Wetenschap
Het aantal protonen in een atoom bepaalt welk element het is, maar atomen kunnen verschillende aantallen neutronen hebben om het een andere massa te geven. Wanneer twee atomen van hetzelfde element verschillende aantallen neutronen hebben, worden ze isotopen genoemd. Sommige isotopen komen van nature voor, en het is mogelijk om de procentuele abundantie van twee isotopen in de natuur te berekenen als atoommassa's en de gemiddelde atoommassa van het element al bekend zijn.
Bepaal de atoommassa's van de isotopen, evenals de gemiddelde atomaire massa van het element. De eenheden van deze waarden zijn in amu, wat staat voor "atoommassaeenheid". Eén amu is ongeveer de massa van één proton. Borium heeft bijvoorbeeld twee van nature voorkomende isotopen: B-10 met een massa van 10,013 amu en B-11 met een massa van 11,009 amu. De gemiddelde atomaire massa van boor, volgens het periodiek systeem, is 10.811 amu.

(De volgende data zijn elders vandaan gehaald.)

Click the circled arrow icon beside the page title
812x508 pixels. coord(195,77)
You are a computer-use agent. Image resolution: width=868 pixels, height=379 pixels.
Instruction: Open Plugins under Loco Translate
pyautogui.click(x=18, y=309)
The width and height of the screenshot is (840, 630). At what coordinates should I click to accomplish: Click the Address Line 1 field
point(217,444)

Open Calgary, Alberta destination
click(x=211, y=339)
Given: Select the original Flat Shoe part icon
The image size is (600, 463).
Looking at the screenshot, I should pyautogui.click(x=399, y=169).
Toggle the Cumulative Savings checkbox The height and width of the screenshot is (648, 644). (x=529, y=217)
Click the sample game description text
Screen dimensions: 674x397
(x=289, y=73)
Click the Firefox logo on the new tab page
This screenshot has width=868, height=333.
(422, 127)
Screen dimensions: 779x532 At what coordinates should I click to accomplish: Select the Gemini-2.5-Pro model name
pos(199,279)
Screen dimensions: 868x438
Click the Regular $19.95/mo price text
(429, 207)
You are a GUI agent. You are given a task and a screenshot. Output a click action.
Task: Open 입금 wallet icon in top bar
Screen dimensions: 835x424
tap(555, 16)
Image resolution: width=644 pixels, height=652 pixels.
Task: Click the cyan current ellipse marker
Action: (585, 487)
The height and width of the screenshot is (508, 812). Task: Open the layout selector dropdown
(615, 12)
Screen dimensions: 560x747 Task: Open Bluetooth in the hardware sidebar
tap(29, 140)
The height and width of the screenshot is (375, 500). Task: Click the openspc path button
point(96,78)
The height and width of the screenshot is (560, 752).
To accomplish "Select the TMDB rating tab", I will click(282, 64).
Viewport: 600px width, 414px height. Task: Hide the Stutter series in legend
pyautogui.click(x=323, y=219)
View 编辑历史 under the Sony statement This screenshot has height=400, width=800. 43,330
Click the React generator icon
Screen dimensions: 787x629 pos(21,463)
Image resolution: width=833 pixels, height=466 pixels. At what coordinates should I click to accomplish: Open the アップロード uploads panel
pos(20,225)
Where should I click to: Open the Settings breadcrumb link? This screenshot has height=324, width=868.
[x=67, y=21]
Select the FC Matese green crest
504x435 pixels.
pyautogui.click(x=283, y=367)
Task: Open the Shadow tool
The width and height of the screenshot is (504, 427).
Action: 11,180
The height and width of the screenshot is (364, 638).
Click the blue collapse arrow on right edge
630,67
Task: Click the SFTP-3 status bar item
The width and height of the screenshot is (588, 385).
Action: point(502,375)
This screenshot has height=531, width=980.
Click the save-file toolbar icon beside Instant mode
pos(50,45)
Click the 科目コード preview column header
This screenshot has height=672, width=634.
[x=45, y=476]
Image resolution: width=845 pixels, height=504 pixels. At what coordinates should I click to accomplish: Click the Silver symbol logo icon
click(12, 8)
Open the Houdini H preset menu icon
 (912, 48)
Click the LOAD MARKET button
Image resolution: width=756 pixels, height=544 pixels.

Voer de waarden in de volgende formule in: a = b (x) + c (1 - x). In de vergelijking is "a" de gemiddelde atomaire massa, "b" de atomaire massa van één isotoop, "c" de atoommassa van de andere isotoop en "x" de abundantie van de eerste isotoop. Bijvoorbeeld 10.811 = 10.013 (x) + 11.009 (1 - x)
Factor van de vergelijking. Bijvoorbeeld 10.811 = 10.013x + 11.009 - 11.009x
Voeg de negatieve x-factor toe aan beide zijden van de vergelijking. Bijvoorbeeld 10.811 + 11.009x = 10.013x + 11.009 - 11.009x + 11.009x, wat afneemt naar 10.811 + 11.009x = 10.013x + 11.009
Trek de niet-x-factor van beide zijden van de vergelijking af. Bijvoorbeeld 10.811 + 11.009x - 10.811 = 10.013x + 11.009 - 10.811, die afneemt tot 11.009x = 10.013x - 0.198
Trek 10.013x af van beide kanten van de vergelijking. Bijvoorbeeld, 11.009x - 10.013x = 10.013x - 0.198 - 10.013x, wat afneemt naar 0.996x = 0.198
Deel beide zijden door de coëfficiënt van de x-factor. Bijvoorbeeld 0.996x /0.996 = 0.198 /0.996, wat afneemt tot x = 0.1988. Dit is de overvloed aan B-10.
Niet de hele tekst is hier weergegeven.